■ **Records to process**

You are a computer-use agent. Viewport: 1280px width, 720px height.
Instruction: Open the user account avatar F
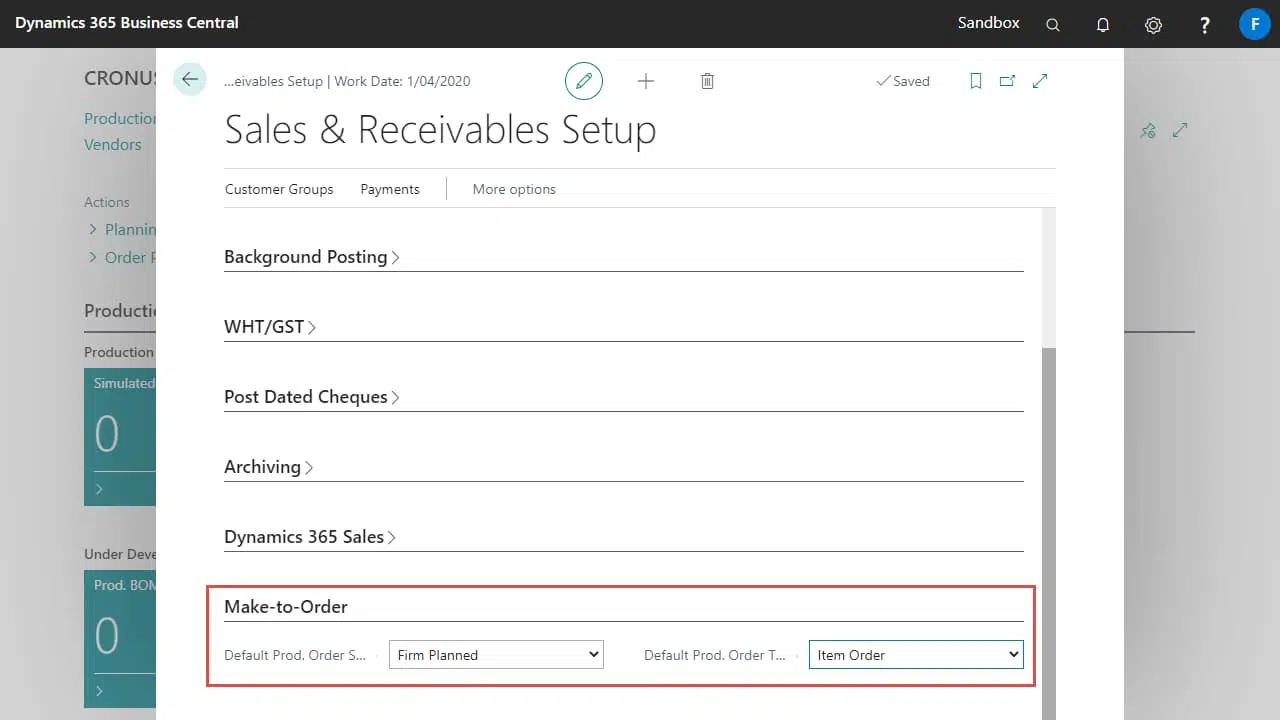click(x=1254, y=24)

...

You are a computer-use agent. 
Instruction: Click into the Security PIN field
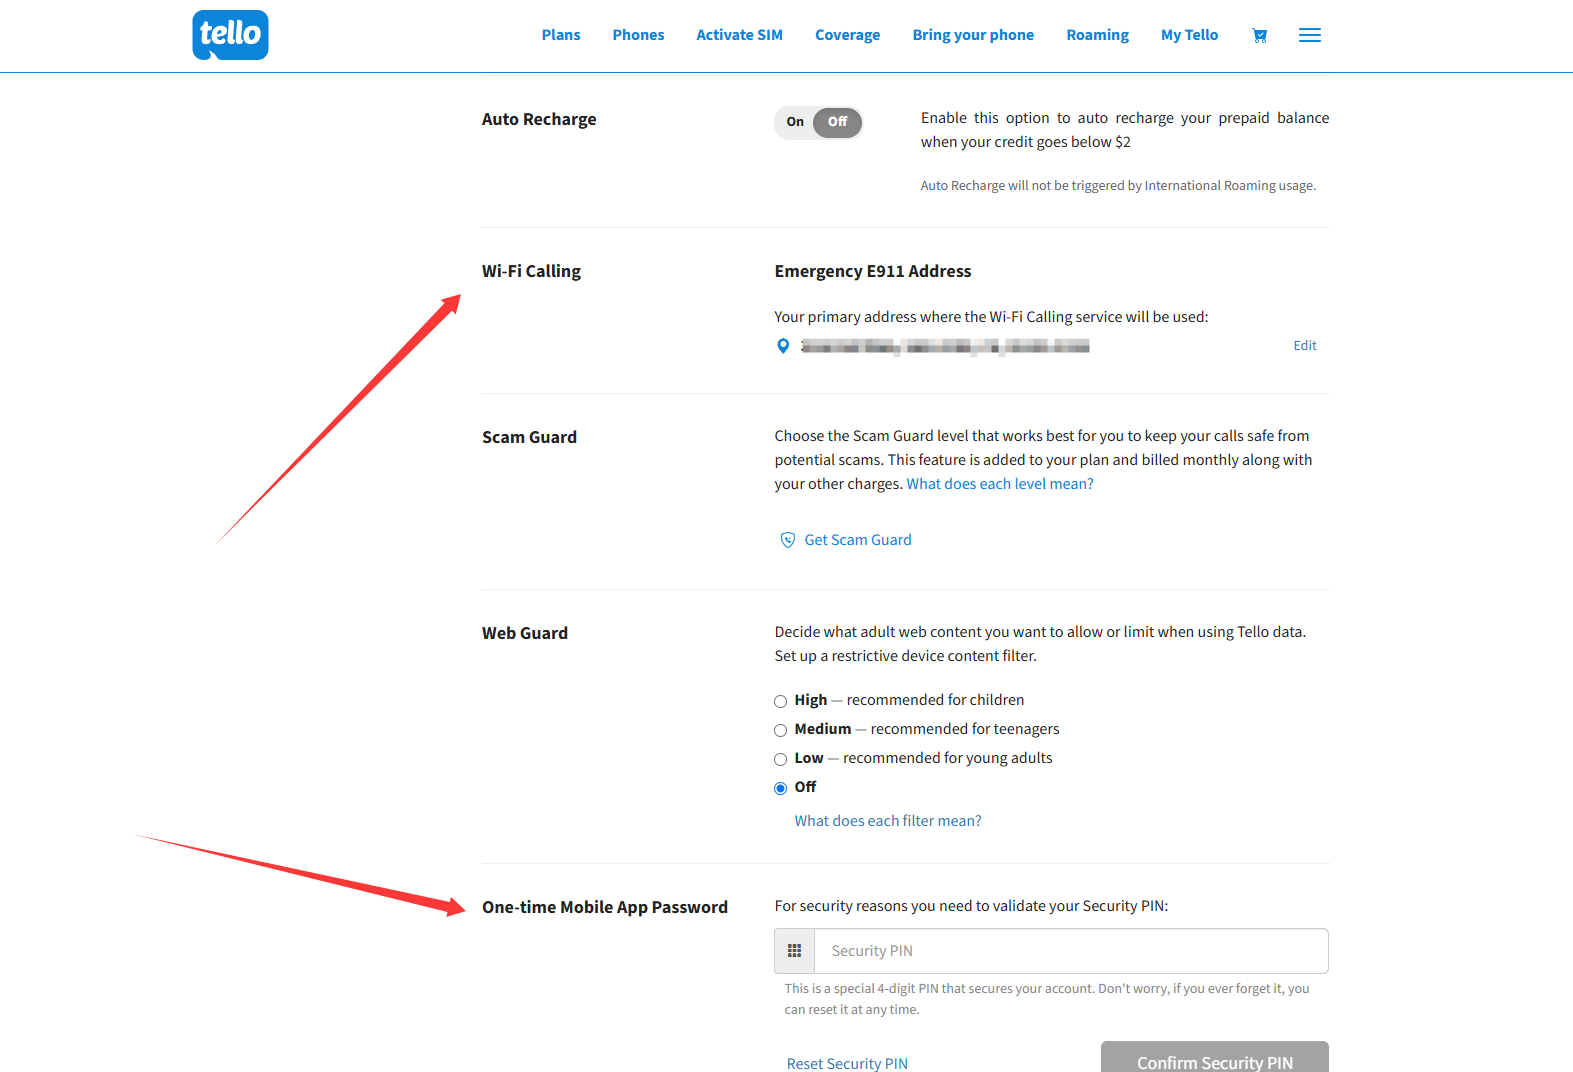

■ **Try it**
The answer must be every line from the records above that contains "agent".

■ **Output**
You are a computer-use agent. Viewport: 1280px width, 720px height.
You are a computer-use agent. 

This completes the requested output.